The Act III ballroom scenes fared worse with both lead pairings, though the women's fouettés provided moments of genuine excitement – both women included doubles, and Teuscher even chose to perform all of the first 16 counts in that way. Technical prowess alone, however, is not enough, and while the Odile pas de deux is not as emotionally charged as the Odette scenes, it always benefits from artistic nuance. Shevchenko's Odile was curiously bloodless, lacking the predatory flair or dazzling attraction that make von Rothbart's deception credible, while Teuscher managed only the faintest hint of flirtation, her seduction attempts reading more like polite conversation than soul-destroying manipulation. With that, both Princes appeared appropriately confused, though one suspected this stemmed more from their partners' unclear intentions than any conscious character choice.

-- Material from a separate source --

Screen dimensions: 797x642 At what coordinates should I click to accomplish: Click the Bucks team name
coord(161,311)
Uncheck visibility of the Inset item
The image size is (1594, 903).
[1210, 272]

Thus, the famous pas de deux fell flat on both nights, with the act redeemed only by the buildup of the ethnic dances, almost all of which hit the mark. Of many memorable moments, the second night’s Neapolitan Dance, full of virtuosity from Carlos Gonzales and Andrew Robare, and Czardas, with Courtney Shealy and Duncan Lyle letting their emotions fly, stole the show. It was a welcome and exciting set of dancing before this production’s nadir – the very odd Russian Dance that was converted by Kevin McKenzie into von Rothbart’s seduction scene of the various international princesses. To me, this choreographic vandalism remains mystifying after 25 years – repurposing music explicitly composed and intended to be a Russian dance into a scene devoid of any recognizable Russian movement vocabulary borders on cultural tone-deafness. That the scene has calcified into a set of lightly comedic tropes only worsens the effect and makes one want to return to the ballet’s main narrative.

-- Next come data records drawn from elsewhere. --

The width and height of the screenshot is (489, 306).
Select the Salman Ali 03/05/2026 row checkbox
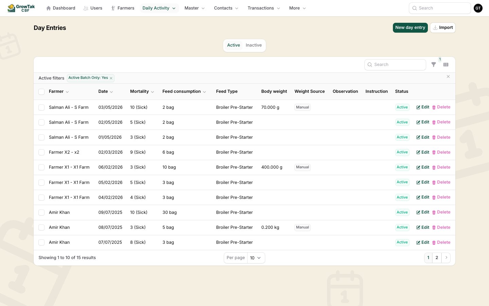pyautogui.click(x=41, y=107)

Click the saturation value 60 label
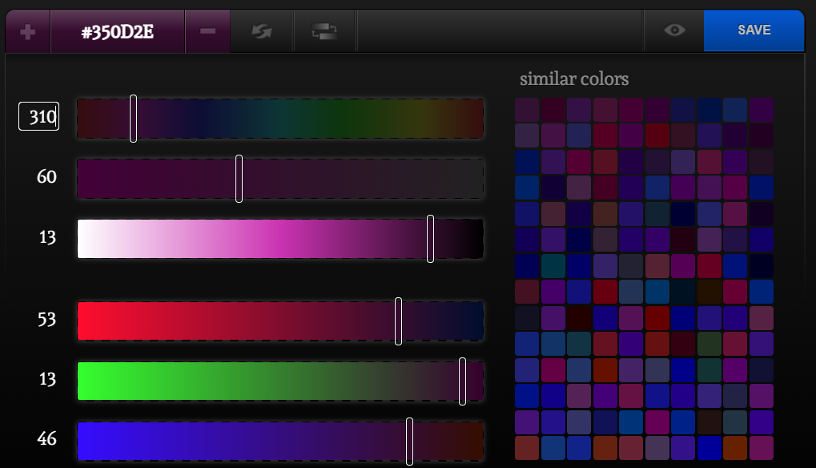tap(46, 177)
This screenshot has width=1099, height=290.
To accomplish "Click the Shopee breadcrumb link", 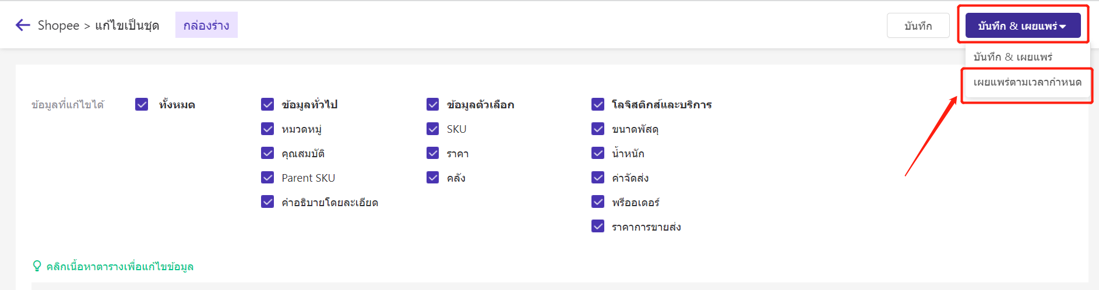I will [58, 25].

Once back to the lakeside, both leading couples stayed true to their chosen portrayals, with the beauty coming mainly from Shevchenko’s and Teuscher’s lines, rather than deep character work and expression. At least there was that, but with the Odette/Odile double role representing ballet's ultimate test of dramatic and technical mastery, a seasoned viewer was left wanting more. Both Shevchenko and Teuscher possess undeniable artistry – Shevchenko's deep intelligence and commitment to the personage, Teuscher's classical refinement and unshakeable technique. And so, one is left with a frustrating paradox: dancers of exceptional caliber who navigate one of ballet's greatest roles, yet fail to let their swans truly soar.